This model is very similar to my aging Jaybird headphones, so I was very excited to put them through their paces.
Included with the headphones are additional ear hooks and ear tips to customize the fit, as well as a micro-USB charging cable. They also include a nice hefty pouch to hold everything.
The playback controls are located in-line, a few inches below the right earbud. The center multi-function button is flanked on either side by separate buttons for volume control/song skipping. The micro USB charging port is also located on the controller. The controller, including the buttons, seem fairly well constructed and not flimsy.
Pairing is accomplished in typical fashion by holding the multi-function button down for a few seconds until you hear the “pairing” voice prompt. Once paired with your device, it will prompt you with a “paired” voice notification. Like the J&L-100s that I reviewed, when you subsequently connect your J&L-103s it still says “paired” instead of the traditional “connected.” The voice prompts are slightly distorted for some reason, but this doesn’t otherwise impact the sound quality.
The play-time is estimated to be 6 to 8 hours and I got about 8 hours. Charging took a little over an hour.
I tested the J&L-103s using Audiocheck.net’s Headphones and Earphones Benchmarking Test Files. I could hear frequencies from about 20Hz to 14KHz which probably has more to do with my impaired hearing at the upper ranges than anything else. I’m no audiophile, but I found the sound quality of the J&L-103s pleasant though they seemed a little muddier than my Jaybirds. Call quality was good and I received no complaints from folks on the other end.
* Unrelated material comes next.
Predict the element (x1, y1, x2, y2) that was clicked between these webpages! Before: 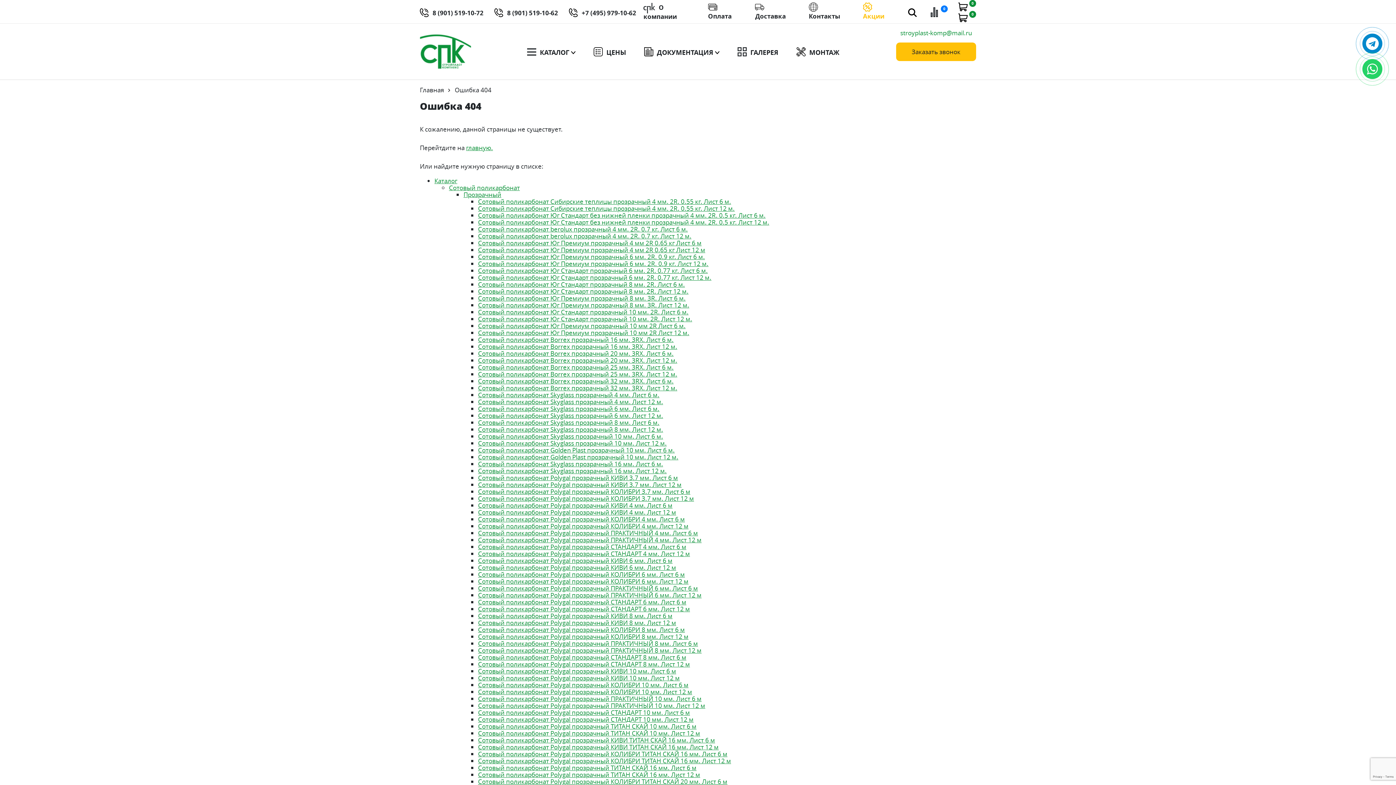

I don’t like the Jaybird earhooks and wear mine sans them. However, I found the J&L-103s very comfortable even with the earhooks, which have a slight curve to them where the Jaybird earhooks are straight. That said, I’m sure this totally depends on the shape of your ears and, thus, is personal preference. I wore them for long periods without problem.
The cord that connects the two ear pieces is about the same as on the Jaybirds though perhaps slightly less rigid. As with the Jaybirds, the cord transfers rumbling noise if the cord moves and slides when in contact with your body. I suppose this is where the cordless Apple EarPod type are superior, but honestly, having a strap connecting the ear pieces makes me much more confident I won’t lose one.
The J&L-103’s build quality seems good and they have a nice heft to them. I love the magnetic feature which allows you to connect the two earpieces together to form a necklace. The magnet strength is pretty strong and should hold them together through most situations. Note that they do not automatically switch off when magnetically connected which would have been a nice feature.
If you are looking for this style of Bluetooth headphones, I have no hesitation in recommending the J&L-103s especially for the price of $49.